(Items from a dataset)
BEGIN

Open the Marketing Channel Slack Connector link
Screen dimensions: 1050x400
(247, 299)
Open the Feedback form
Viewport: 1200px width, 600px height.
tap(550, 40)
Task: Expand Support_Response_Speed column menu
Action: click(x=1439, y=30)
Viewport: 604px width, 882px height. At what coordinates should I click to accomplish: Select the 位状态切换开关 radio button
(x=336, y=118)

END

[WORK INSTRUCTION]: All records above must be printed again, exactly.

[COMPLETED TASK]:
Open the Marketing Channel Slack Connector link
Screen dimensions: 1050x400
(247, 299)
Open the Feedback form
Viewport: 1200px width, 600px height.
tap(550, 40)
Task: Expand Support_Response_Speed column menu
Action: click(x=1439, y=30)
Viewport: 604px width, 882px height. At what coordinates should I click to accomplish: Select the 位状态切换开关 radio button
(x=336, y=118)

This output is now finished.